2011年から始まったウェブサービス『Book Loves Music(現在はサービスを終了)』の趣旨は

「読書にぴったりの音楽おすすめサービスです。たとえば小説を読んでいて、作品中に出てくる音楽を聴いてみたいと思ったとき。あるいはその作品から感じる印象が、じぶんの好きな音楽とぴったり合ったとbooklovesmusicでは、その本を読みながら聴きたいと思った音楽を、PlayListとして登録することができます。お気に入りの音楽を聴きながら読書をもっとたのしんでください。もちろん他のユーザーが登録したPlayListを聴くこともできます。むかし読んだ本におすすめされている音楽を聴いて、本の内容を思い出したり、おすすめされている音楽から興味をもって、その本を読んでみたり。あなたなりの方法で、booklovesmusicをたのしんでください。音楽で読書をもっとおもしろくすること。それがbooklovesmusicの目標です。」

とある。サイトでは、村上春樹のデビュー作の1970年「僕」がたどるひと夏の淡い恋と友情の物語『風の歌を聴け』では、『カリフォルニア・ガールズ』、『 ベートーベン ピアノ協奏曲第三番 』、『ア・ギャル・イン・キャリコ』の三曲がおすすめされている。

少し強引かもしれないが『Hello Everything』に会う小説を選定してみた。安部公房の短編に『人魚伝』というのがある。安部公房にはめずらしく、男と人魚の恋の話だ。性欲の話ではなく、恋の話だ。人魚には下半身も乳首もない。つまり性の象徴がないのだ。しかし「僕」は毎日彼女の目を舐め、涙をすする。物語の始まりはこうだ。

「僕がいつも奇妙に思うのは、世の中にはこれだけたくさんの小説が書かれ、また読まれたりしているのに、誰一人、生活が筋のある物語に変わってしまうことの不幸さに、気がつかないらしいということだ。」

生活が物語化することは「僕」にとっては耐えられない事実であり、僕は「物語病」という病気である。

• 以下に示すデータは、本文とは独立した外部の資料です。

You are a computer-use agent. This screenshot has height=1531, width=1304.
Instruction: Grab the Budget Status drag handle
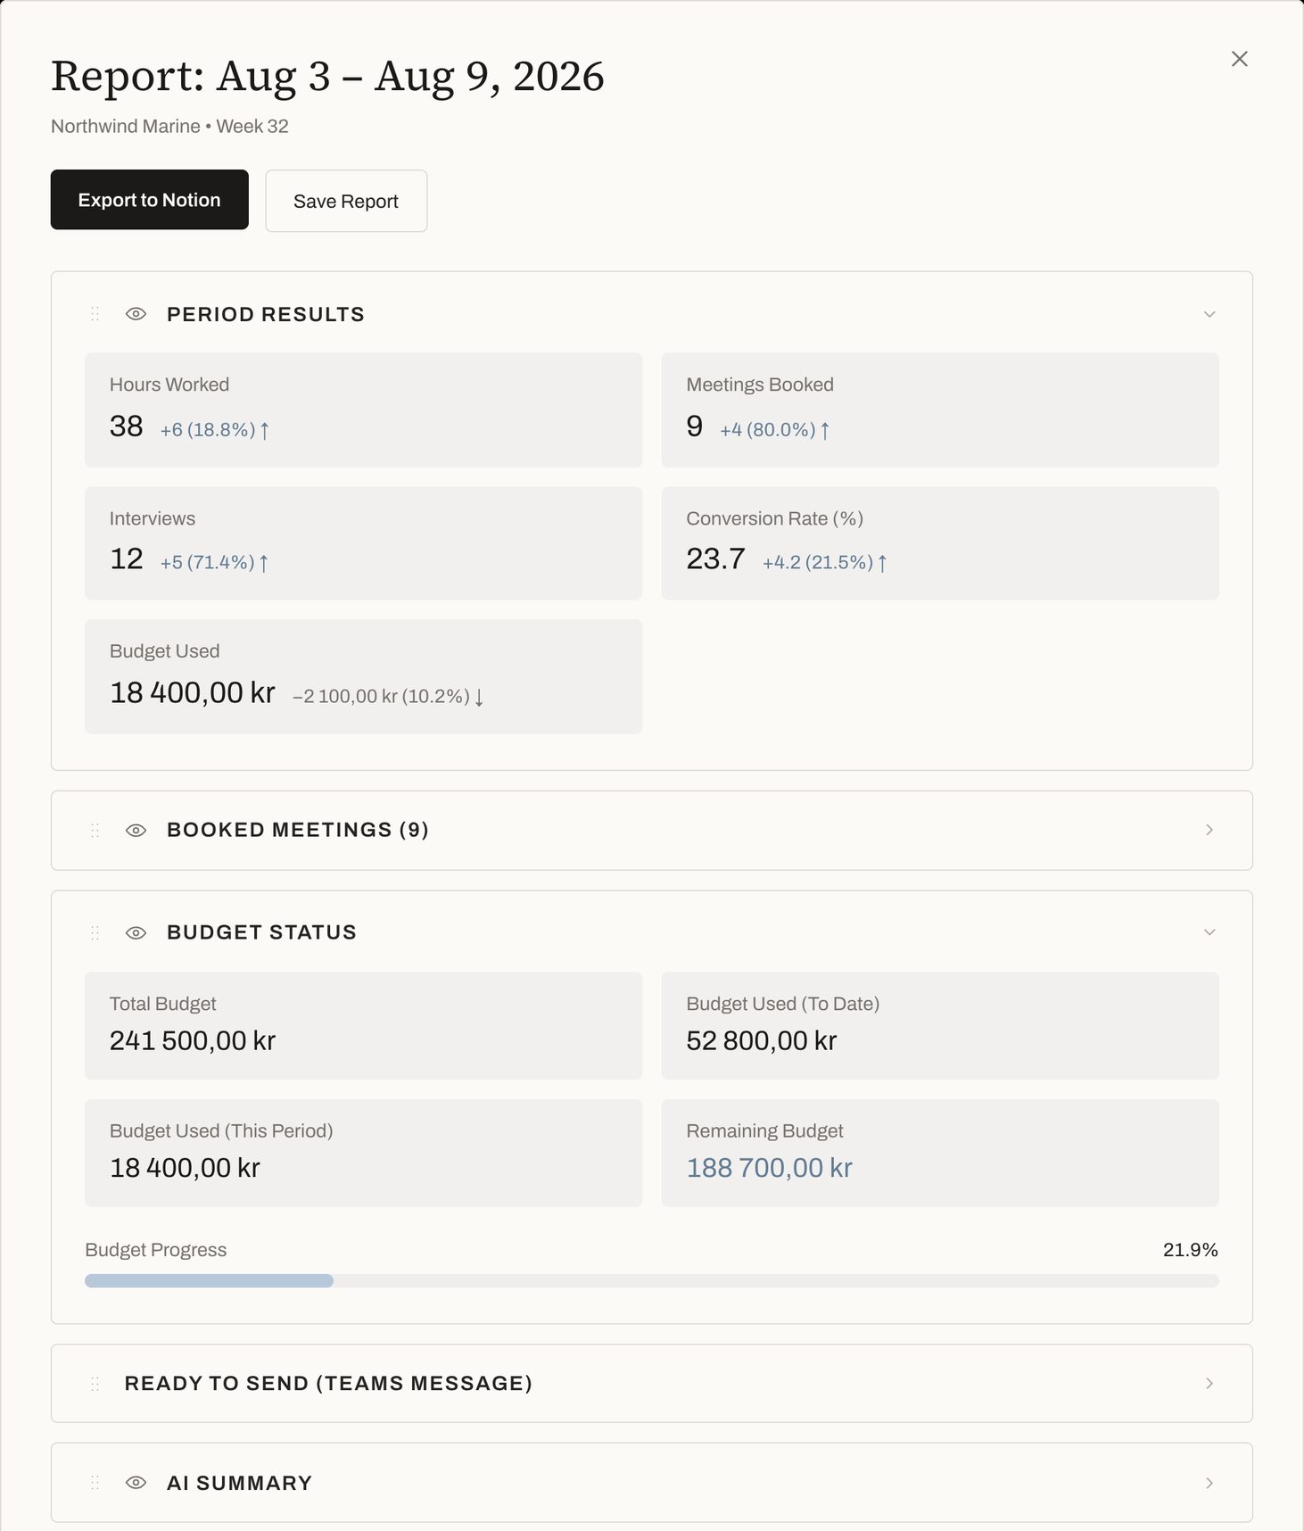pos(95,932)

そして、その病気とは「僕」を殺す、そして「僕」が殺してしまう人魚に恋をしていることを拒絶しようとしている状態である。決して明るい小説ではない。ただただ、繰り返す物語りの、物語り部分を拒否しようとする小説なのだ。

繰り返すメロディーと拒否する物語性。蓮沼執太の『Hello Everything』を聴きながら人魚伝を読みたいと思う。